* Testo estratto *
■ ■ ■ ■ ■ ■ ■
Giovedì 23 Dicembre 2010 alle ore 20,30

presso la Baita di Lugagnano (di fronte all'ufficio postale)

Brindisi di Natale

Vi aspettiamo numerosi


Buon Natale,

a chi ci ha supportato, sostenuto, aiutato,

a chi ha giocato, a chi ha allenato,

a chi con noi ha gioito e sognato,

e a quelli che ci hanno solo guardato


West Verona Rugby Union a.s.d.

Augura buone feste a tutti gli amici della palla ovale

mercoledì 8 dicembre 2010

INFORMAZIONI PER LE FAMIGLIE

Il rugby si gioca all'aria aperta, sia con il bello che con il cattivo tempo, quindi anche quando piove. Solo il commissario di campo decide se la partita va sospesa e questo succede raramente.
Per questo motivo nella borsa sono indispensabili i seguenti oggetti:
scarpe da gioco
(sono vietati i tacchetti in alluminio),spolverino per coprirsi,ciabatte,asciugamano,sapone per la doccia,intimo di ricambio,
in caso di freddo una vecchia felpa da mettere sotto la maglia da gioco.

grazie

venerdì 22 ottobre 2010

PARISSE&C. INCONTRANO LE ISTITUZIONI ED IL PUBBLICO AL VILLAGGIO DEL RUGBY

fonte : http://www.federugby.it/

Roma – Verona e la Nazionale Italiana Rugby sono pronte a vivere il primo, grande momento d’incontro in vista del Cariparma Test Match del prossimo 13 novembre al “Bentegodi” contro l’Argentina.
Nel tardo pomeriggio di domenica 24 i trenta uomini convocati dal CT Nick Mallett per preparare il trittico autunnale che prende il via con il derby latino contro i Pumas si raduneranno presso l’Hotel Leopardi ma, prima di iniziare gli allenamenti lunedì mattina, gli Azzurri si ritroveranno a Piazza Bra intorno alle 18.30 per incontrare le istituzioni scaligere ed i tifosi riuniti all’ombra dell’Arena.
Ma il rugby comincerà a colonizzare il centro di Verona ben prima dell’arrivo in città degli atleti della Nazionale: dalle 14.30 sarà infatti allestito in piazza Bra uno speciale villaggio del rugby dedicato ai tifosi più giovani, ma aperto a tutti gli appassionati, con un campo da rugby in miniatura dove provare calci in mezzo ai pali gonfiabili e placcaggi sul campo in erba sintetica.
■ ■ ■ ■ ■ ■ ■
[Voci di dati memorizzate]
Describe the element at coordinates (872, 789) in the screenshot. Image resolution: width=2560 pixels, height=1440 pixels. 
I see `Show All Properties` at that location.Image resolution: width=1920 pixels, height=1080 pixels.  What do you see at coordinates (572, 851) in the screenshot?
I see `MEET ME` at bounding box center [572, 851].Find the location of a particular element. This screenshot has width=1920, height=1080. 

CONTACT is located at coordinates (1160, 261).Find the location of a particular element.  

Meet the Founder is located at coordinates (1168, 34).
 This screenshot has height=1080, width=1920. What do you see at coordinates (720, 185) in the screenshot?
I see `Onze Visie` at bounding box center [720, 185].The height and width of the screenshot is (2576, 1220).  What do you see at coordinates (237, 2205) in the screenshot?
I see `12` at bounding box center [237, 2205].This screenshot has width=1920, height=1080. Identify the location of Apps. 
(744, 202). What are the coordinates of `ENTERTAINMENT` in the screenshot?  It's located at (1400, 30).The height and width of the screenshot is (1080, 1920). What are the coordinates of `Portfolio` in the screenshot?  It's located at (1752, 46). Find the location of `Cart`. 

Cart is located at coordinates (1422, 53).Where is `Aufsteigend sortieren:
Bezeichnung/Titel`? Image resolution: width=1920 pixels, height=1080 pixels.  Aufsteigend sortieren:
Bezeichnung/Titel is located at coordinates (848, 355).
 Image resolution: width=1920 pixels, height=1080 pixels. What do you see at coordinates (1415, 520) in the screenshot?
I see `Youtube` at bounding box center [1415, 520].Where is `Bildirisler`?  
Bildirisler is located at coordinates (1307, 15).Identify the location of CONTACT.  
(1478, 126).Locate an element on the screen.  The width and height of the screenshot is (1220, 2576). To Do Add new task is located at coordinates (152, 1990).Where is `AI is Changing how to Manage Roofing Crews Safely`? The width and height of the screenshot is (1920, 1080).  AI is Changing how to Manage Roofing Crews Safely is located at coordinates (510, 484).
■ ■ ■ ■ ■ ■ ■
* Compito assegnato 1 *
Nel testo estratto, chi decide se una partita di rugby va sospesa?
* Compito assegnato 2 *
Copiare dal testo estratto il passaggio che si apre con le parole contenenti "Il rugby si" e si chiude con "questo succede raramente.".
* Compito assegnato 3 *
Tradurre in inglese questa frase del testo estratto: "Il rugby si gioca all'aria aperta, sia con il bello che con il cattivo tempo, quindi anche quando piove."
I record provengono da una fonte diversa.

* Risultato del compito 1 *
Il commissario di campo.

* Risultato del compito 2 *
Il rugby si gioca all'aria aperta, sia con il bello che con il cattivo tempo, quindi anche quando piove. Solo il commissario di campo decide se la partita va sospesa e questo succede raramente.

* Risultato del compito 3 *
Rugby is played outdoors, in both good and bad weather, and therefore even when it rains.